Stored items
——————————

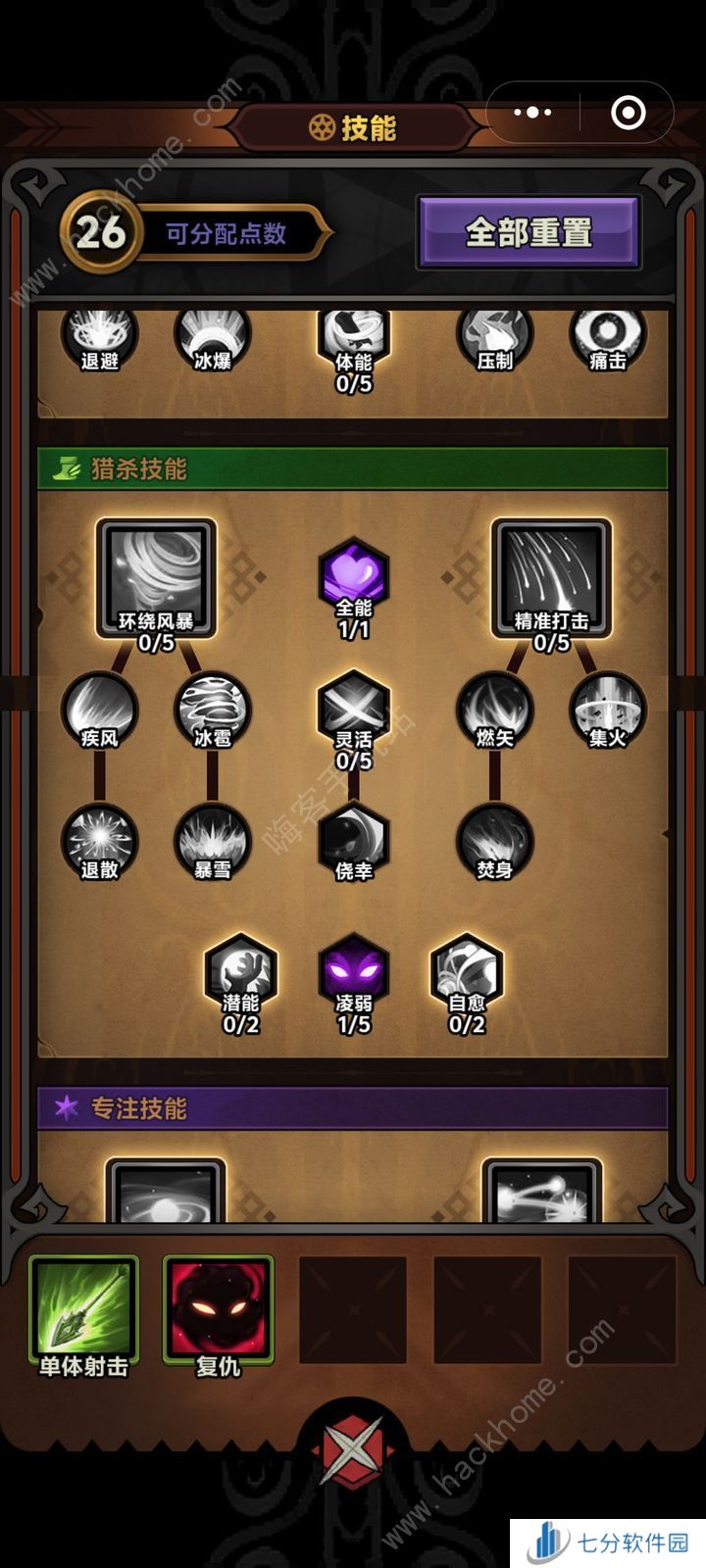Viewport: 706px width, 1568px height.
Task: Tap the 焚身 skill node
Action: tap(494, 841)
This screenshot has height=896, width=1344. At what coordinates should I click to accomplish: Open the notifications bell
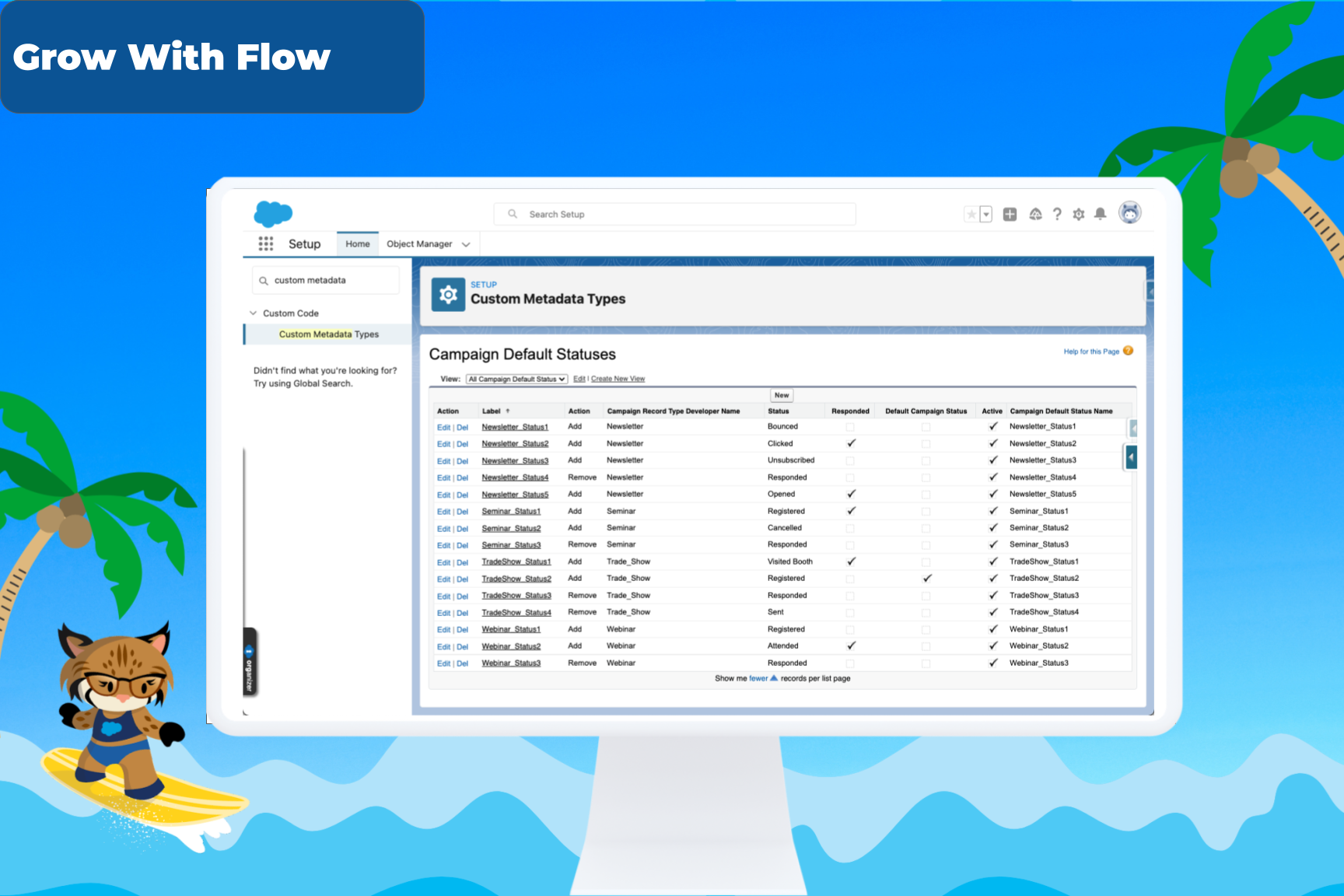1100,214
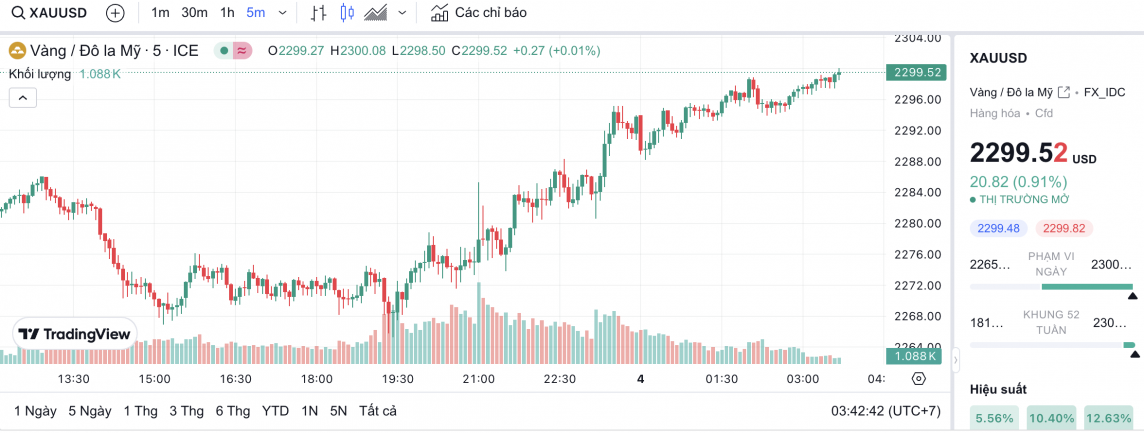Toggle the market status indicator pill

(234, 50)
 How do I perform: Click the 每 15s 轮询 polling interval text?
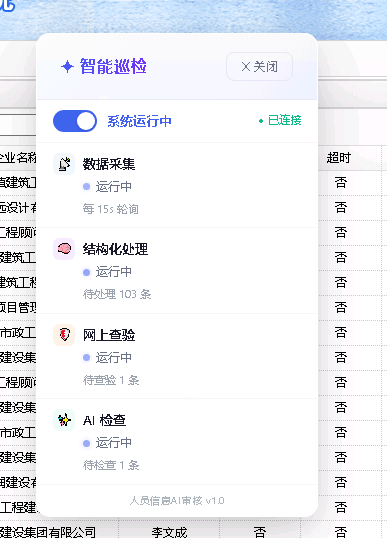110,209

——————————

**EXERCISE PROMPT:**
Word for word, restate the lines from the line with "This screenshot has" through the last line of the entries, and nothing beyond them. Omit pictures.

**REPLY:**
This screenshot has height=896, width=1344. At what coordinates should I click to accomplish: Open the notifications bell
1100,214
Toggle the market status indicator pill

(234, 50)
 How do I perform: Click the 每 15s 轮询 polling interval text?
110,209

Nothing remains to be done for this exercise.